Records for processing section start

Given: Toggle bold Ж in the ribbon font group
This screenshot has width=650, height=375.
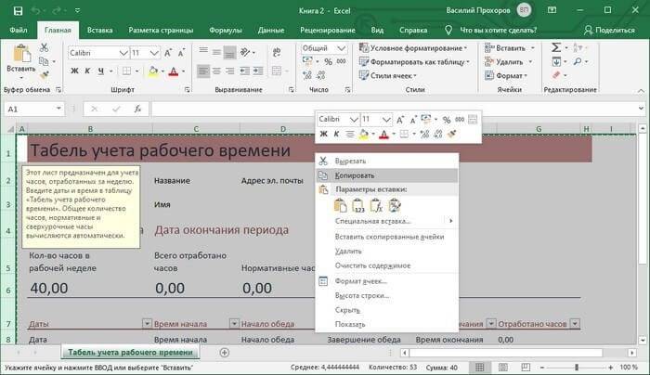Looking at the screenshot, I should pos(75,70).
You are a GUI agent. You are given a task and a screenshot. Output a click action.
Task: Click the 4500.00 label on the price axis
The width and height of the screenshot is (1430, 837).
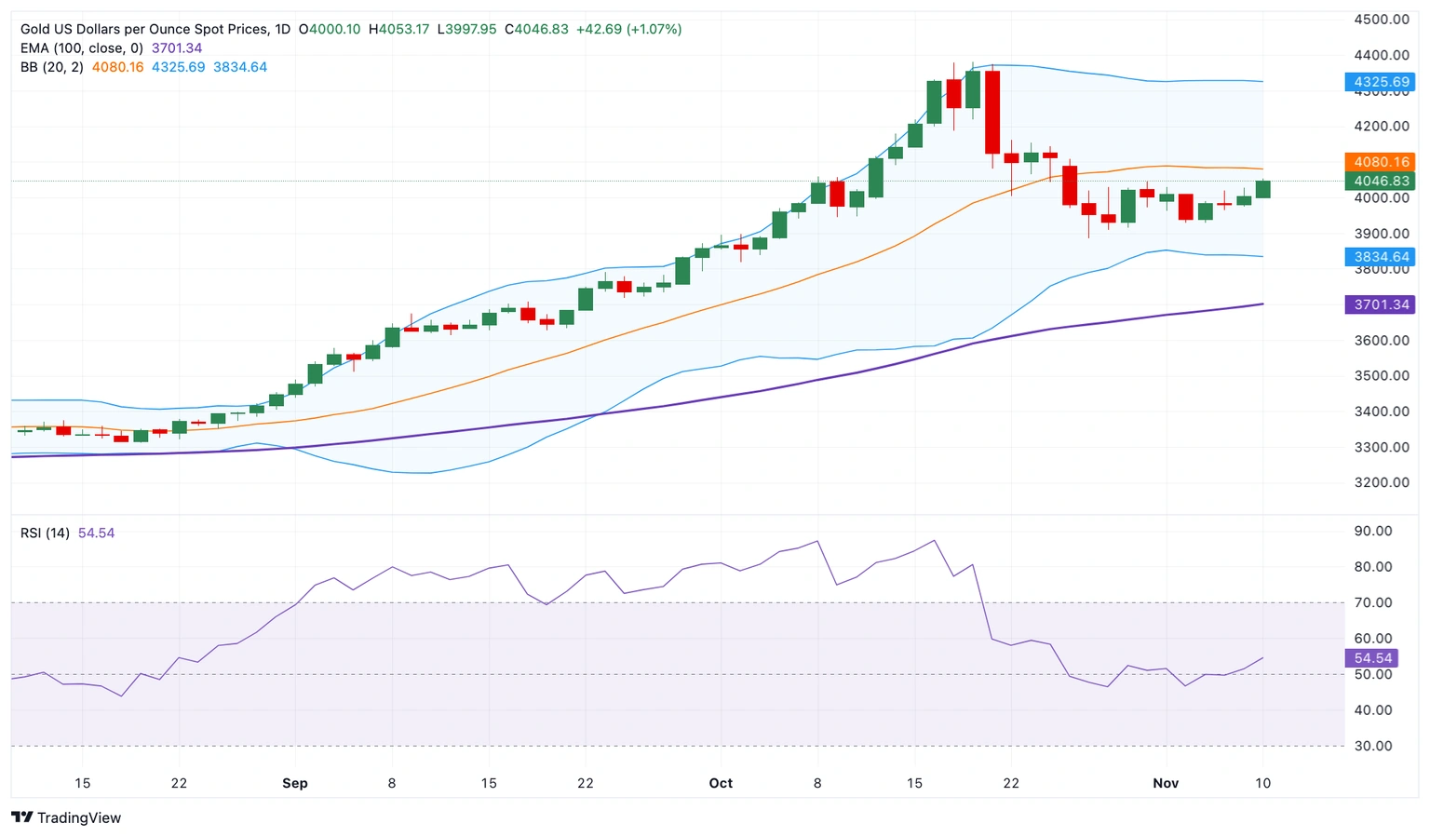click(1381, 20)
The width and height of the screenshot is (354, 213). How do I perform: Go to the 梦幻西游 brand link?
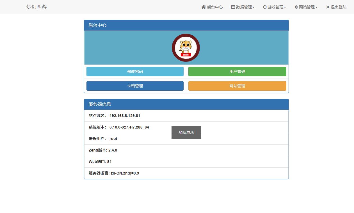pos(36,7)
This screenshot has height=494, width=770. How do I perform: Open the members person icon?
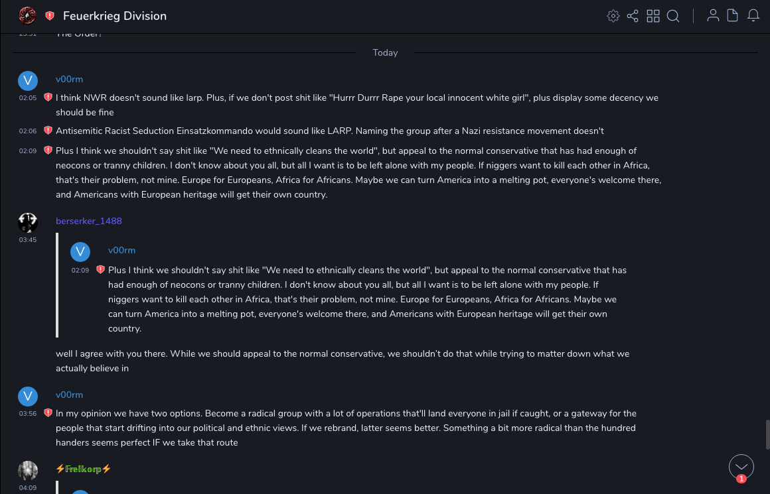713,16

Records for processing section end

#### Exercise aim:
For every entry above, write it out exactly and remove any image.

#### Exercise solution:
Given: Toggle bold Ж in the ribbon font group
This screenshot has width=650, height=375.
Looking at the screenshot, I should pos(75,70).
You are a GUI agent. You are given a task and a screenshot. Output a click action.
Task: Click the 4500.00 label on the price axis
The width and height of the screenshot is (1430, 837).
click(1381, 20)
The width and height of the screenshot is (354, 213). How do I perform: Go to the 梦幻西游 brand link?
pos(36,7)
This screenshot has height=494, width=770. How do I perform: Open the members person icon?
713,16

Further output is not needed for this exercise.